[Items for finding displayed text]
_ _ _ _ _
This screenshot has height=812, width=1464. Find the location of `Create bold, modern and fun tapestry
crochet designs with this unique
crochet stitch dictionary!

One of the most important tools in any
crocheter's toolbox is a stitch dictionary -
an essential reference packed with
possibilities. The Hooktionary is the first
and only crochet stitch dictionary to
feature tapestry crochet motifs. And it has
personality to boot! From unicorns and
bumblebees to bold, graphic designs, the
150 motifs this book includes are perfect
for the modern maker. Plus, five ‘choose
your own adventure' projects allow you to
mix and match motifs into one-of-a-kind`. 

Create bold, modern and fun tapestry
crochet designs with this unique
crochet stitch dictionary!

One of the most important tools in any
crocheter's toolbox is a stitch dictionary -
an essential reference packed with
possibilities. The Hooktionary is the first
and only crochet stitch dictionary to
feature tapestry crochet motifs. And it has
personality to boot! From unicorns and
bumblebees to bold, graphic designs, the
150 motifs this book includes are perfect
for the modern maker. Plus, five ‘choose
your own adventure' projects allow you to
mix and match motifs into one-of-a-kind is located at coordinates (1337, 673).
_ _ _ _ _
Problem to solve: Update the items above by changing "screenshot" to "webpage" everywhere it occurs, leaving every other line as it is.

Full answer:
This webpage has height=812, width=1464. Find the location of `Create bold, modern and fun tapestry
crochet designs with this unique
crochet stitch dictionary!

One of the most important tools in any
crocheter's toolbox is a stitch dictionary -
an essential reference packed with
possibilities. The Hooktionary is the first
and only crochet stitch dictionary to
feature tapestry crochet motifs. And it has
personality to boot! From unicorns and
bumblebees to bold, graphic designs, the
150 motifs this book includes are perfect
for the modern maker. Plus, five ‘choose
your own adventure' projects allow you to
mix and match motifs into one-of-a-kind`. 

Create bold, modern and fun tapestry
crochet designs with this unique
crochet stitch dictionary!

One of the most important tools in any
crocheter's toolbox is a stitch dictionary -
an essential reference packed with
possibilities. The Hooktionary is the first
and only crochet stitch dictionary to
feature tapestry crochet motifs. And it has
personality to boot! From unicorns and
bumblebees to bold, graphic designs, the
150 motifs this book includes are perfect
for the modern maker. Plus, five ‘choose
your own adventure' projects allow you to
mix and match motifs into one-of-a-kind is located at coordinates (1337, 673).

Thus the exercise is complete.